Other uses of these KYC actors include using their identity to open bank or exchange accounts in the name of the bad actors.

According to a blog from November 17 PublishCertiK analysts were able to find over 20 underground marketplaces hosted on Telegram, Discord, mobile apps, and gig websites to recruit KYC actors for as little as $8 for simple “gigs” like passing KYC requirements “to open a bank or exchange account in a developing country.”

More expensive jobs involve the KYC actor putting their face and name on a fraudulent project. CertiK noted that most actors are apparently exploited because they are based in developing countries “with an above-average concentration in Southeast Asia” and paid around $20 or $30 per role.

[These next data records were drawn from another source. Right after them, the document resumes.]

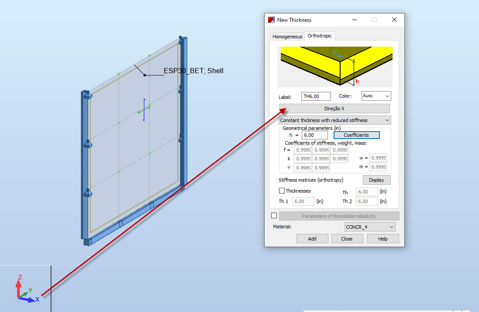The image size is (479, 312).
Task: Click the h thickness value field
Action: [314, 135]
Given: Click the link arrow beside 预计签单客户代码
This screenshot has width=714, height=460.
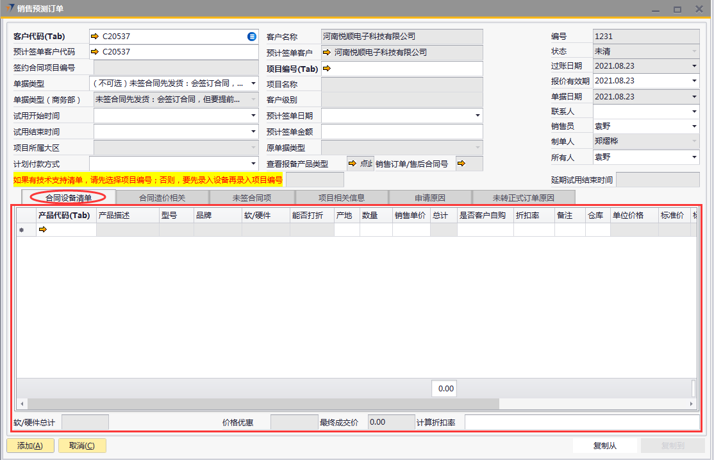Looking at the screenshot, I should click(x=95, y=52).
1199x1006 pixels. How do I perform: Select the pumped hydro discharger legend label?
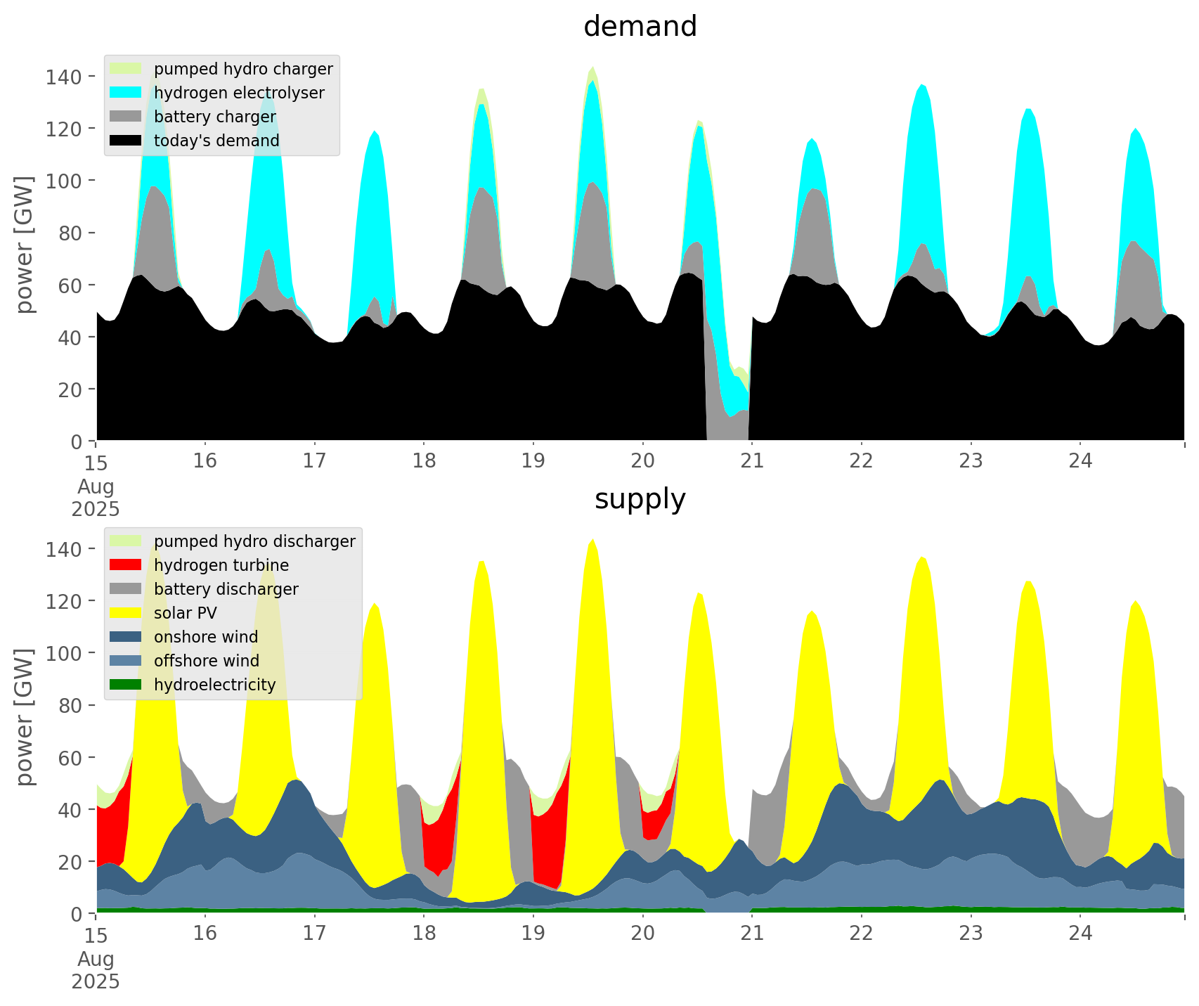(254, 541)
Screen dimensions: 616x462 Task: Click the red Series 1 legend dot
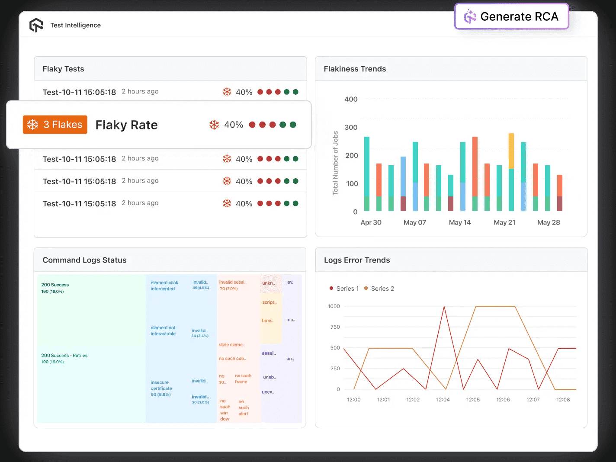coord(331,288)
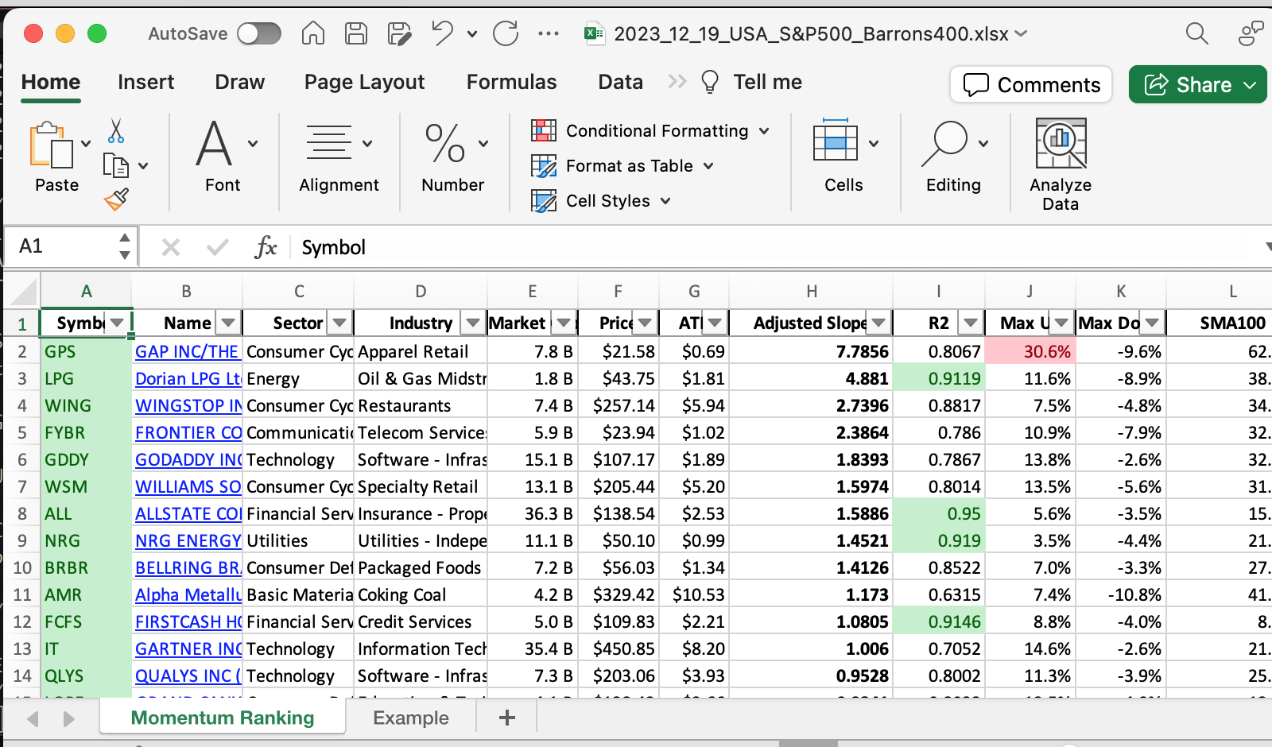Click the Cut scissors icon
Viewport: 1272px width, 747px height.
click(x=116, y=131)
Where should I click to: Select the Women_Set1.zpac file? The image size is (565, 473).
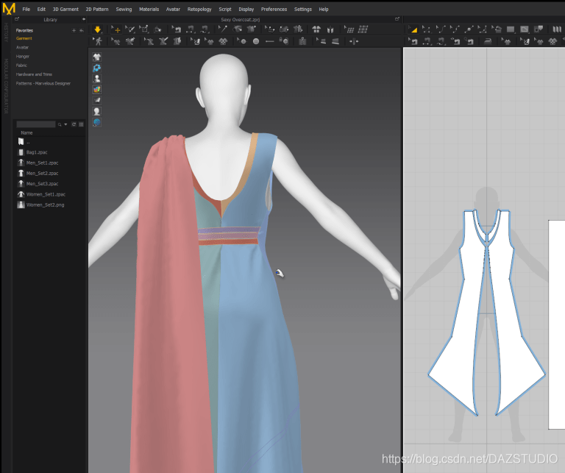(x=46, y=194)
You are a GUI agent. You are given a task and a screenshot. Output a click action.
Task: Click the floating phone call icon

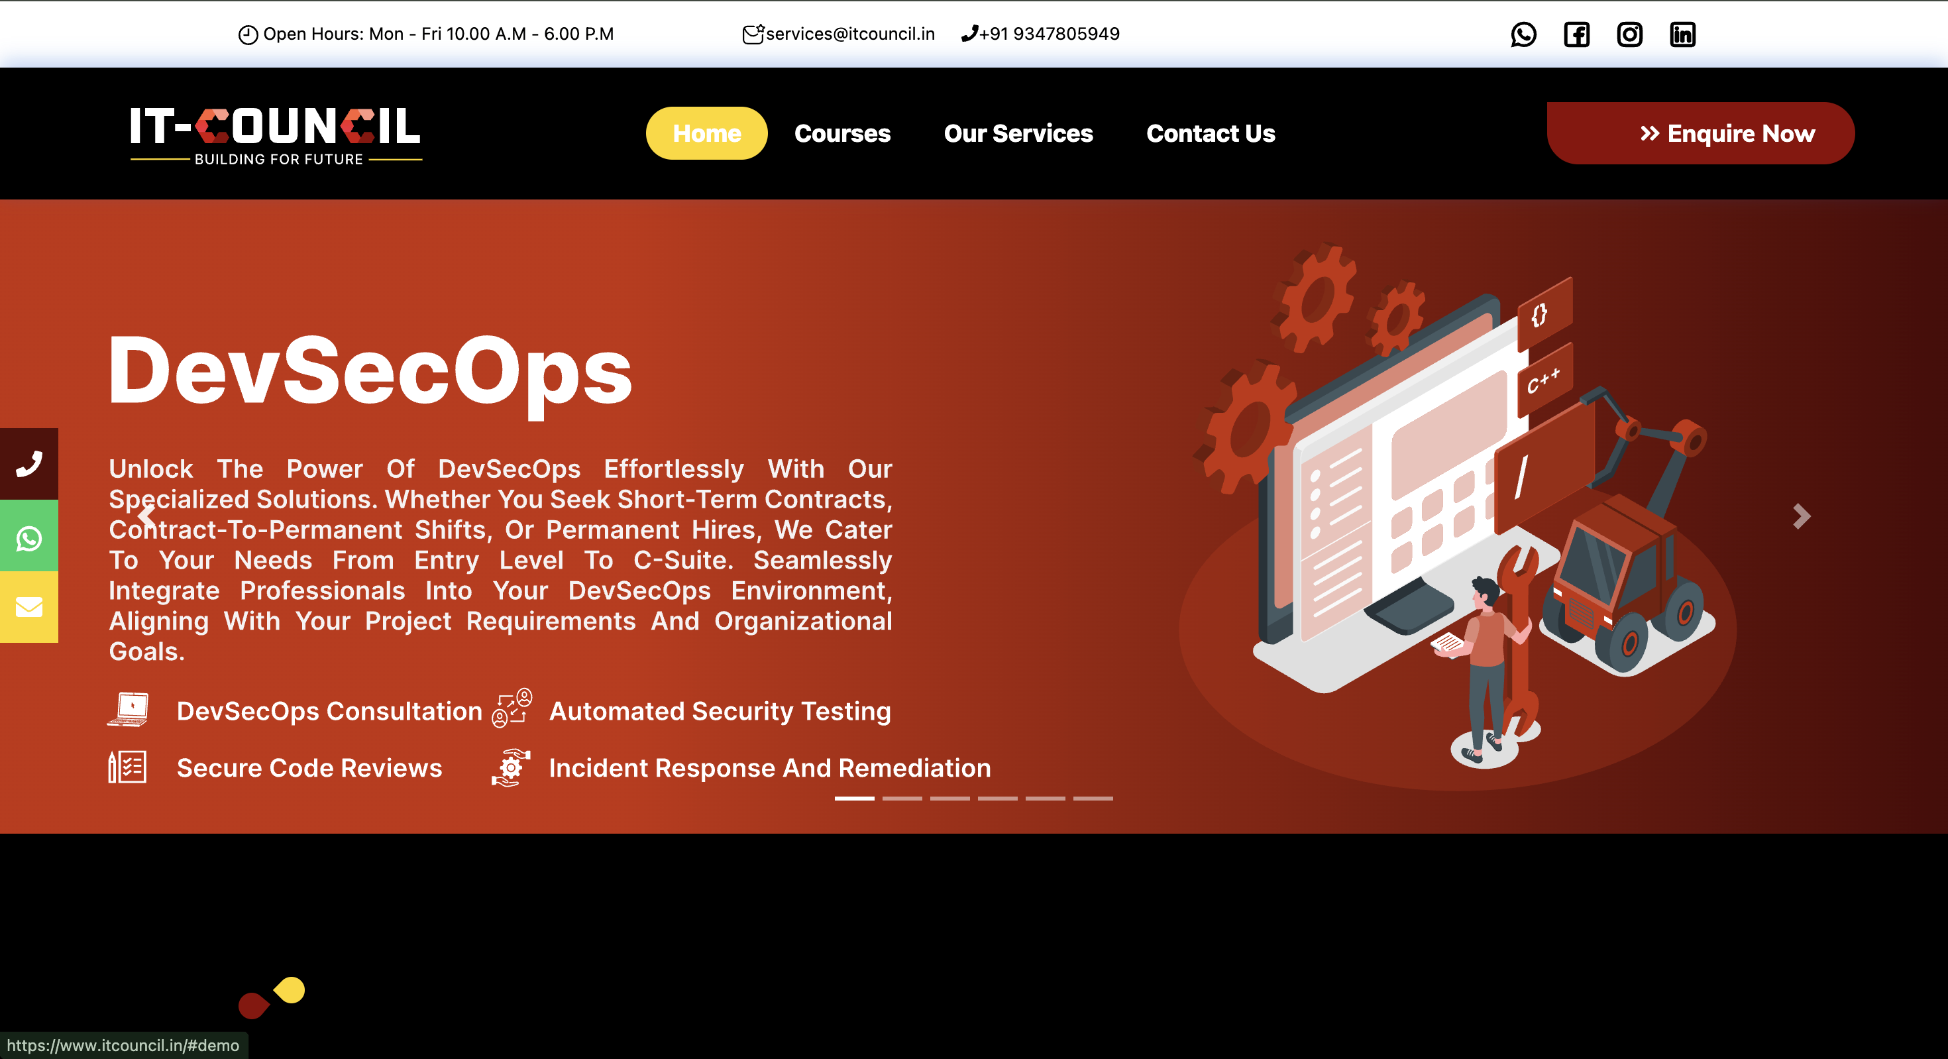29,464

Meanwhile, more complex verification requirements or processes could fetch an even higher asking price, particularly if the KYC actors are residents of countries considered to have low money laundering risk.

Some roles paid up to $500 per week if an actor was to play the role of CEO for a malicious project, but the market for KYC actors was “marginal” compared to the market for bank accounts and crypto exchanges already KYCed according to CertiK .

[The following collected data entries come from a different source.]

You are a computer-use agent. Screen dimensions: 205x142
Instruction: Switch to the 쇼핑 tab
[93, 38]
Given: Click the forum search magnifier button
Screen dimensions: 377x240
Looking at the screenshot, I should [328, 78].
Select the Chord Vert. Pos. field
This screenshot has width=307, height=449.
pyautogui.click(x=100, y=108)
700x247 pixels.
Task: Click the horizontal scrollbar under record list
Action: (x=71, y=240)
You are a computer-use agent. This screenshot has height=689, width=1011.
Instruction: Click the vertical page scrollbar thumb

Conversions from crypto to fiat – or vice-versa – were also cited as a significant percentage of transactions seen on these markets, with CertiK calculating that over 500,000 members in market sizes ranging from 4,000 to 300,000 were buyers. and sellers in these black markets.

Related: Scary stats: $3 billion stolen in 2022 from ‘Hacktober’, doubling 2021

CertiK has warned that more than 40 websites claiming crypto vet projects and offering “KYC badges” are “worthless” because the services are “too superficial to detect fraud or just too amateurish to detect insider threats”.

They added that the teams behind these websites “lack the necessary ‘survey methodology, training and experience’, which means these badges are then exploited by scammers mislead the community and investors.

That being said, the industry has been working hard and gaining momentum in its fight against crypto scammers. A released tool in October by traditional finance giant Mastercard combines artificial intelligence and blockchain data to help find and prevent fraud.

Contrary to popular belief, the open nature of blockchain transactions means that it is harder for fraudsters to hide the movement of funds. Another recent example is the work of French authorities use on-chain analysis to find and charge five people who stole non-fungible tokens (NFTs) through a phishing scam.